§ **Goal of the exercise**:
Print the data verbatim, starting at the line that contains "Task: Click into the Description text area" and ending at the last line of the data, and leave the pictures out of your answer.

[Rows from a dataset]
════════════════
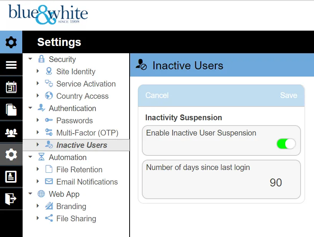This screenshot has height=237, width=314.
Task: Select Passwords in settings tree
Action: (x=74, y=121)
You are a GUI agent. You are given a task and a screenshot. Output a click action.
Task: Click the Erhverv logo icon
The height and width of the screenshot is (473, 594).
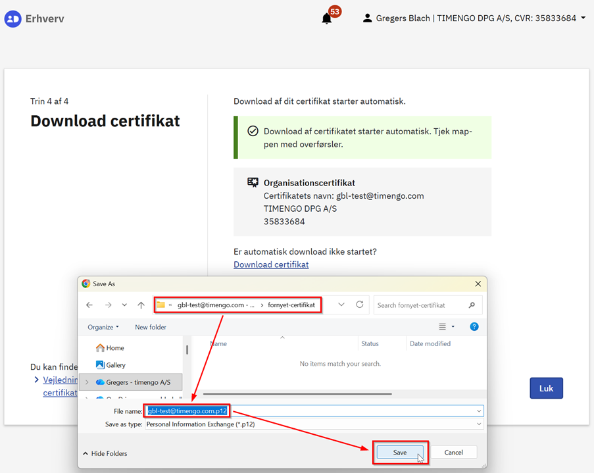click(x=12, y=18)
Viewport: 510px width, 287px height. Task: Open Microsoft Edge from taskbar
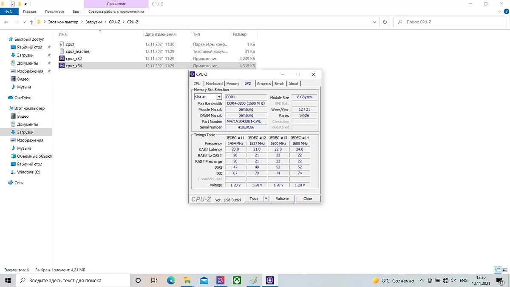171,281
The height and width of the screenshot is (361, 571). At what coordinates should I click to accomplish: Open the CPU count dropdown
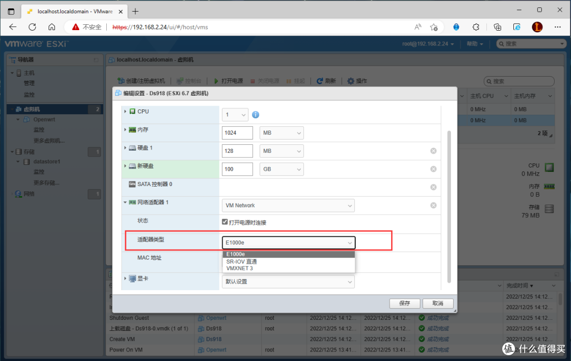[x=235, y=115]
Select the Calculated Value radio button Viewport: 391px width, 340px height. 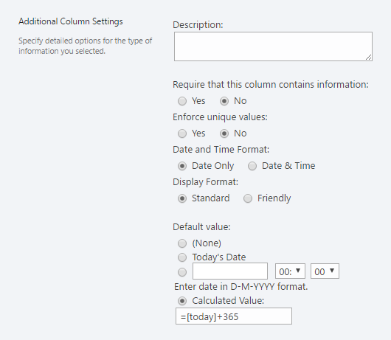tap(182, 301)
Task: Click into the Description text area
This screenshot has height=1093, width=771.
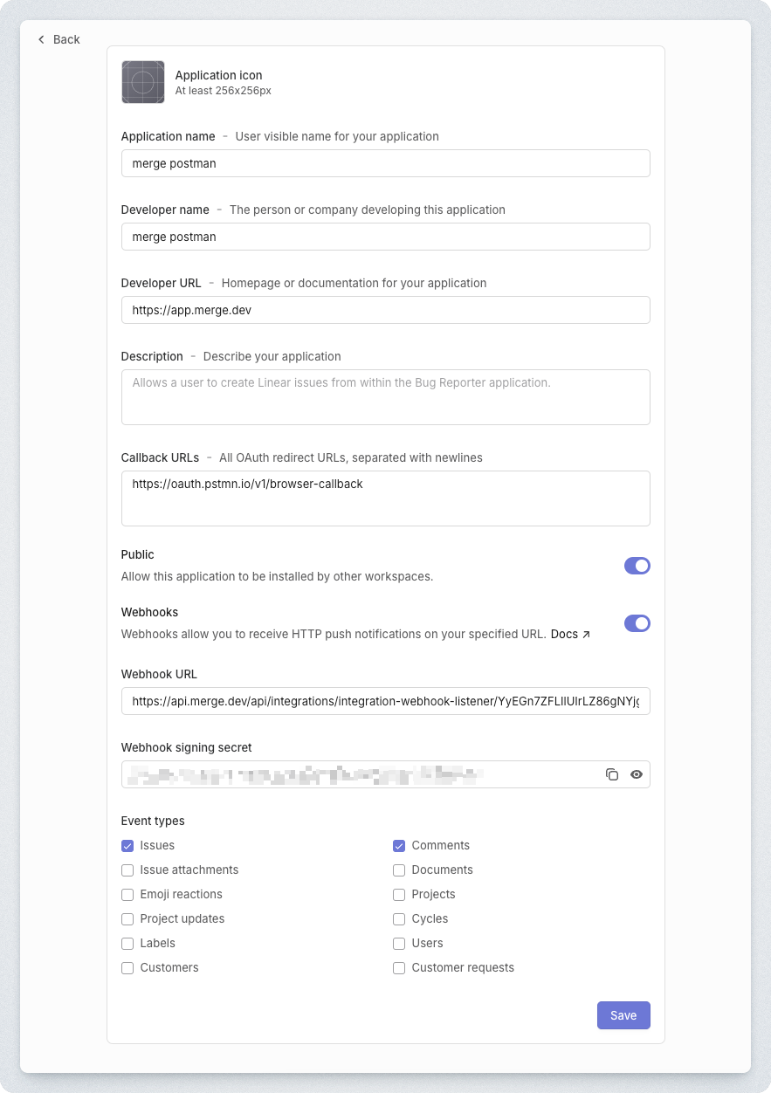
════════════════
§ **Output for this task**:
Task: Click into the Description text area
This screenshot has height=1093, width=771.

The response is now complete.